I waffled a bit on my opinion of this site, but the best way to categorize the
site is to think of it like a design aggregator. The aggregation is a bit more
focused and driven by the members, which effectively weeds out the general
crap you'd find on any other free-for-all design site. By this metric, signal-
to-noise is extremely high, and the site is a success.

However, the elitist vibe that this whole site creates doesn't sit well with
me. I hated that crap in high school, and my feelings haven't changed much on
that in the intervening 20 years. Dan and his community can keep the site
private. I didn't start designing to win popularity contests. This, to me, is
also a failure of the site.

Also, realize where this is being posted. Most news here concerns start-up
businesses. If you have no profitability, and are a communal-invite-only image
posting site, it sounds like it will be a failure. As a pet project, I'm sure
it can sustain itself indefinitely.

== Given material ==
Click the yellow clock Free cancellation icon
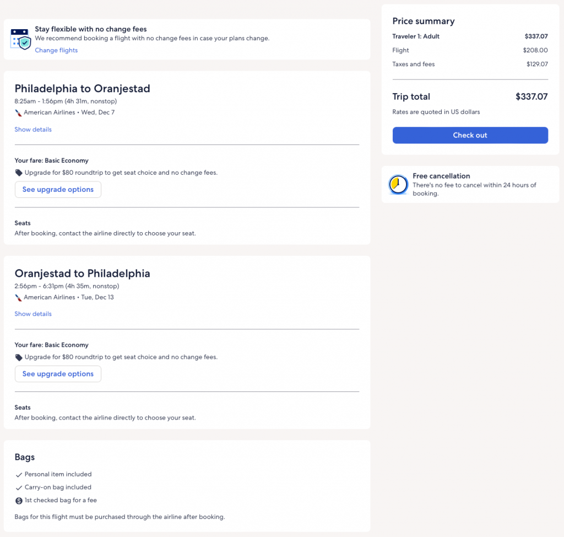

== Exercise requirements ==
Reproduce the comment about the design site starting at "I waffled a" and ending at "is a success.", substituting "design curator" for "design aggregator". None of the tasks requires the listing.

== Complete output ==
I waffled a bit on my opinion of this site, but the best way to categorize the
site is to think of it like a design curator. The aggregation is a bit more
focused and driven by the members, which effectively weeds out the general
crap you'd find on any other free-for-all design site. By this metric, signal-
to-noise is extremely high, and the site is a success.